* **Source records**
########################################
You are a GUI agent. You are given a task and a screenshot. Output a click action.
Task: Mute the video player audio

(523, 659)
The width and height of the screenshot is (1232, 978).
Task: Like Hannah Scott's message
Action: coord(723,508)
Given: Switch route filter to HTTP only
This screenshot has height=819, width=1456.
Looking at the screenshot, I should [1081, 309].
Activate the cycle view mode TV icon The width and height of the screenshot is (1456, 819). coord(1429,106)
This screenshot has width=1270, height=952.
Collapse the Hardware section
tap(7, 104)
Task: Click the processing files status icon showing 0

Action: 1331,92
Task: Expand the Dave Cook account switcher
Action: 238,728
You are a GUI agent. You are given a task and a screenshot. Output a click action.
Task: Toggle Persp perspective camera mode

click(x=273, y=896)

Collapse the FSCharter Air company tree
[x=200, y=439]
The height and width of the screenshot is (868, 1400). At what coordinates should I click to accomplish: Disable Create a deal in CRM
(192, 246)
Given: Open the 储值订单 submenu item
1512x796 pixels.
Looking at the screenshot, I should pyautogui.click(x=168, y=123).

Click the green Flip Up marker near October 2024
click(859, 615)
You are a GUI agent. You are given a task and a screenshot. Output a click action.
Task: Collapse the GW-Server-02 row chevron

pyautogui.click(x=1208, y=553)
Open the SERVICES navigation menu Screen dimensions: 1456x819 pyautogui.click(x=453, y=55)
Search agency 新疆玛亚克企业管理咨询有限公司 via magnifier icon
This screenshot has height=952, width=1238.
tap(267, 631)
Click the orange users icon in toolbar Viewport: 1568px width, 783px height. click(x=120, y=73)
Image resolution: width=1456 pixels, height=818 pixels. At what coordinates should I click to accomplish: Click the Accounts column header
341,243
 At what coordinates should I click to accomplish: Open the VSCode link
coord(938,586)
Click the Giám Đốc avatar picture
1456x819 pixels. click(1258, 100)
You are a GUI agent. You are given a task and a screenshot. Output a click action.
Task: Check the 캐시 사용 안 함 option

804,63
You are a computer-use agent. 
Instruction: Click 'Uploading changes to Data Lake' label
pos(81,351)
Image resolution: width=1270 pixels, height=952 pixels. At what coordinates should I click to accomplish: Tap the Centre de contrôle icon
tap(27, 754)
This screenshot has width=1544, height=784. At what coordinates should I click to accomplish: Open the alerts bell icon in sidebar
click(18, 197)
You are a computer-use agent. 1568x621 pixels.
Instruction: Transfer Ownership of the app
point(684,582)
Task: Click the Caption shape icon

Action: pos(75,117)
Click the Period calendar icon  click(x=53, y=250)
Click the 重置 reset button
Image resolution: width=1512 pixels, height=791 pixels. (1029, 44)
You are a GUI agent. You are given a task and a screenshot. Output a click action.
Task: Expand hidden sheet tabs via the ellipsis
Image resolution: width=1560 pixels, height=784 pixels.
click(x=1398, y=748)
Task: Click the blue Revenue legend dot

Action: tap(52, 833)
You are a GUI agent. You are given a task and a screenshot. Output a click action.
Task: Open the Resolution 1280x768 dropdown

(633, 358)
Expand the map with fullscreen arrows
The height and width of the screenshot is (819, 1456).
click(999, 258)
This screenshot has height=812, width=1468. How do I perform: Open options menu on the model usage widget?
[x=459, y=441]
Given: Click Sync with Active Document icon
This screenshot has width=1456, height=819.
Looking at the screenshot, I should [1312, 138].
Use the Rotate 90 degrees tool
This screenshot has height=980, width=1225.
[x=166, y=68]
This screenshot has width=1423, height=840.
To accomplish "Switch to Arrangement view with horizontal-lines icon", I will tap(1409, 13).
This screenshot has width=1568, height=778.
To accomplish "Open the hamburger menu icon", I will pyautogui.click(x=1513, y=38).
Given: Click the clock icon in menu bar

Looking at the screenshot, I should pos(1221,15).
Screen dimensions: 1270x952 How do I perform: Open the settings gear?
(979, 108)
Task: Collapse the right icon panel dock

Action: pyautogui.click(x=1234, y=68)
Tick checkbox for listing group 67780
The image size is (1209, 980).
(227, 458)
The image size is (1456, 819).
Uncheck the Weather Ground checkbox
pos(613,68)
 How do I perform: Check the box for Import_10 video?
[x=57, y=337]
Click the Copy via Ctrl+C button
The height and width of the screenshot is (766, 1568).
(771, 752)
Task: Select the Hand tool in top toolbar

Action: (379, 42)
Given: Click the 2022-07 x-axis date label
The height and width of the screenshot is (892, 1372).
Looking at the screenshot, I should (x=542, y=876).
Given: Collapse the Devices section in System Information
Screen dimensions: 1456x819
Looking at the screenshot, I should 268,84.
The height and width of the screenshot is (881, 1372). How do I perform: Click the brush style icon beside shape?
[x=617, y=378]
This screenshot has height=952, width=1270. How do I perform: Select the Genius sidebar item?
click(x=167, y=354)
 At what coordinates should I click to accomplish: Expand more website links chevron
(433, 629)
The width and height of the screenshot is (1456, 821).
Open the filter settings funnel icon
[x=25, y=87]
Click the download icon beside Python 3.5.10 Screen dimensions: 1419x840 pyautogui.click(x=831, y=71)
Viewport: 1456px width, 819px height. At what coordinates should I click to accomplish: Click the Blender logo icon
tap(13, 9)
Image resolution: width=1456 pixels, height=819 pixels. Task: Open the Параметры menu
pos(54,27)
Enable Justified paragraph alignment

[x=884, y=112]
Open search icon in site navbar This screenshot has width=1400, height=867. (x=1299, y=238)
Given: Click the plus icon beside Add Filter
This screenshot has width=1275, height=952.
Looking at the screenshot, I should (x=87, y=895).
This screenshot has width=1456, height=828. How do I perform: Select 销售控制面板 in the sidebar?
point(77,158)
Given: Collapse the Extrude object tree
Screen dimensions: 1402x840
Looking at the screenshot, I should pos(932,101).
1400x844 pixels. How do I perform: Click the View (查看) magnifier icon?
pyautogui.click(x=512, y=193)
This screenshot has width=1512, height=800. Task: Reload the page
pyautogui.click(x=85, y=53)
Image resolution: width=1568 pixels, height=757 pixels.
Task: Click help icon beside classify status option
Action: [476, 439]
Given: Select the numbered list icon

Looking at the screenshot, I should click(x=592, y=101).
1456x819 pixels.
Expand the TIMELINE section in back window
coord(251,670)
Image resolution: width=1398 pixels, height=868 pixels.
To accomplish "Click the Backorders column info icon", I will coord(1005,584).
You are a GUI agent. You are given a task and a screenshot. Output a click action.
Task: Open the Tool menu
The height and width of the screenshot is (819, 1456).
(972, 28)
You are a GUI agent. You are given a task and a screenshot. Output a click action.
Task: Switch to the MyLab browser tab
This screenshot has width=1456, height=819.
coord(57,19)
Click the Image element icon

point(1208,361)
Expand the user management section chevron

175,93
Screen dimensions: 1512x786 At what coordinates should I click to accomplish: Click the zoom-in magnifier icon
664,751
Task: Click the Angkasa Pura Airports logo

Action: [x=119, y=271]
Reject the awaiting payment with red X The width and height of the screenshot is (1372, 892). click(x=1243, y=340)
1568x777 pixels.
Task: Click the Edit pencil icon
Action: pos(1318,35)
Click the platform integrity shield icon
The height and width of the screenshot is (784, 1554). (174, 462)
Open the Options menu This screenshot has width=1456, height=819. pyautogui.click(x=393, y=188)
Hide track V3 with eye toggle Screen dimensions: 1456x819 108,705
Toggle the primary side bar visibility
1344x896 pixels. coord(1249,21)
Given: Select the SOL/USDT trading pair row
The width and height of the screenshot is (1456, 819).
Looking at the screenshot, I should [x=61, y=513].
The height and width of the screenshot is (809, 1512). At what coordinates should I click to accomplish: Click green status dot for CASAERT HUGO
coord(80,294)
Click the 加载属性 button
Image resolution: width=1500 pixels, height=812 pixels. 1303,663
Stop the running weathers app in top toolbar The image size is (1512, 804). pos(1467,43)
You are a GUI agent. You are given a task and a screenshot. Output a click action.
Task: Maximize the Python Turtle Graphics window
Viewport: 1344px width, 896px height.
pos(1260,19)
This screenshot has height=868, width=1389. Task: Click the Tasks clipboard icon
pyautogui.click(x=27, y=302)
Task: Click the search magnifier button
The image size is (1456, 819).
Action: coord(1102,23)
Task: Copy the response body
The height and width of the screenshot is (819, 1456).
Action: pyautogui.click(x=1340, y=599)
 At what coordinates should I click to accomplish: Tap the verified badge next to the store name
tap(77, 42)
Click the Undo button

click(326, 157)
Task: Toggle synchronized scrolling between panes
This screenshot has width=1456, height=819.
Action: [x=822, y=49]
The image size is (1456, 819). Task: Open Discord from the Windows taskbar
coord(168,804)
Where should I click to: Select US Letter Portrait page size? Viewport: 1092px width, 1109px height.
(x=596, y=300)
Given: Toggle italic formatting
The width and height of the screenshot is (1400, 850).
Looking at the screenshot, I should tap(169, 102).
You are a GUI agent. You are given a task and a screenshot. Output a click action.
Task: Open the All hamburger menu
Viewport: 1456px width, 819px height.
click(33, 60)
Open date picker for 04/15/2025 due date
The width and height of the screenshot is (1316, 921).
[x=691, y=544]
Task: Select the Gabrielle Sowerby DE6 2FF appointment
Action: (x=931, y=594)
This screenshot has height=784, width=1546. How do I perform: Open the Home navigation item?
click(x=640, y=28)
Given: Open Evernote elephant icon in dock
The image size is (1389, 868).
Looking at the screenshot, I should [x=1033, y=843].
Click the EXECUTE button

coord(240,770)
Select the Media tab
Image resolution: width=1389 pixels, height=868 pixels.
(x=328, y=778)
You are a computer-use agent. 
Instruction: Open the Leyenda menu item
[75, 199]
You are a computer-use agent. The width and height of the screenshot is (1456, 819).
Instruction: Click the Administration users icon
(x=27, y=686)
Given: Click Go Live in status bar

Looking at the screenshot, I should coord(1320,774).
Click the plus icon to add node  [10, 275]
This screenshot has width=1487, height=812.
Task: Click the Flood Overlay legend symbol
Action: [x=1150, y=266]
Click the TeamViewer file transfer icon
########################################
* **REQUIREMENT**
Set down only the lines above that fall between the line holding "Image resolution: width=1456 pixels, height=818" and the line holding "Click the Period", inclusive, keeping each exact.

* **TASK OUTPUT**
Image resolution: width=1456 pixels, height=818 pixels. At what coordinates should I click to accomplish: Click the Accounts column header
341,243
 At what coordinates should I click to accomplish: Open the VSCode link
coord(938,586)
Click the Giám Đốc avatar picture
1456x819 pixels. click(1258, 100)
You are a GUI agent. You are given a task and a screenshot. Output a click action.
Task: Check the 캐시 사용 안 함 option

804,63
You are a computer-use agent. 
Instruction: Click 'Uploading changes to Data Lake' label
pos(81,351)
Image resolution: width=1270 pixels, height=952 pixels. At what coordinates should I click to accomplish: Tap the Centre de contrôle icon
tap(27, 754)
This screenshot has width=1544, height=784. At what coordinates should I click to accomplish: Open the alerts bell icon in sidebar
click(18, 197)
You are a computer-use agent. 1568x621 pixels.
Instruction: Transfer Ownership of the app
point(684,582)
Task: Click the Caption shape icon

Action: pos(75,117)
Click the Period calendar icon  click(x=53, y=250)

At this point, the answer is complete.